Typical Work Activities
- Designing maps, graphics, illustrations and layouts.
- Communicating information through the use of colour, symbols, style and other means.
- Using computers to compile and produce graphs for specialist and general users.
- Researching, selecting and evaluating map source data for use in the preparation or revision of maps and charts to various scales.
- Analysing and evaluating mappable information.
- Liaising with clients about their requirements.
- Liaising with external contacts, such as surveyors and designers, regarding the supply of information.
- Collating data provided by remote sensing techniques (the means by which spatial and environmental data about the earth are acquired by sensors located in satellites and aircraft).
- Operating a photogrammetric plotting instrument or a digital photogrammetric workstation (dpw), which views the photographs stereoscopically, or in a 3d format.
- Design, maintenance and manipulation of geographical information (gi) databases.
- Working with geographical information systems (gis) to see, model and analyse landscape features.
- Using desktop publishing packages to edit and formulate information.
- Capturing, maintaining and outputting digital geographic data.
- Generalising map data to allow for a reduction in scale (derived mapping).
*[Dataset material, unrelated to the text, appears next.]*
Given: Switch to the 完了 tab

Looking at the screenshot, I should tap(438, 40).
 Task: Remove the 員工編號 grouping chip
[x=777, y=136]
- Checking and appraising the content and accuracy of maps, charts and printing proofs.
- Keeping up to date with emerging specialist software.
- Managing projects, staff and resources, particularly as seniority increases.
- An interest in geography and the environment;
- A keen eye for detail as much of the work involves careful research and the collection and manipulation of data;
- An eye for layout and design, good spatial awareness and colour vision;
- It literacy;
- Analytical ability and problem-solving skills;
- A methodical and systematic approach to work;
- High standards of accuracy and attention to set procedures;
- The ability to interpret data, graphical representations and symbols;
- The ability to work independently.
Career progression depends on the size, structure and nature of the employing organization, as well as the qualities and motivation of the individual. For cartographers working for small companies, geographical mobility can be important for career development. Cartographers in the early stages of their career often work towards gaining greater responsibility for projects and decision-making. This can lead to positions as team leader or into management. Government departments often have structured promotion progression routes. Within large organizations there are more opportunities to transfer to other parts of the business.
Some cartographers move into related areas such as photogrammetry, remote sensing, geographical information systems (GIS) and some aspects of IT-related consultancy. There are opportunities for experienced cartographers to move into self-employment, in supplying a specialist product or service to other cartographic companies or publishers. Cartographers specializing in working with GIS may be eligible to apply for Chartered Geographer (GIS) status.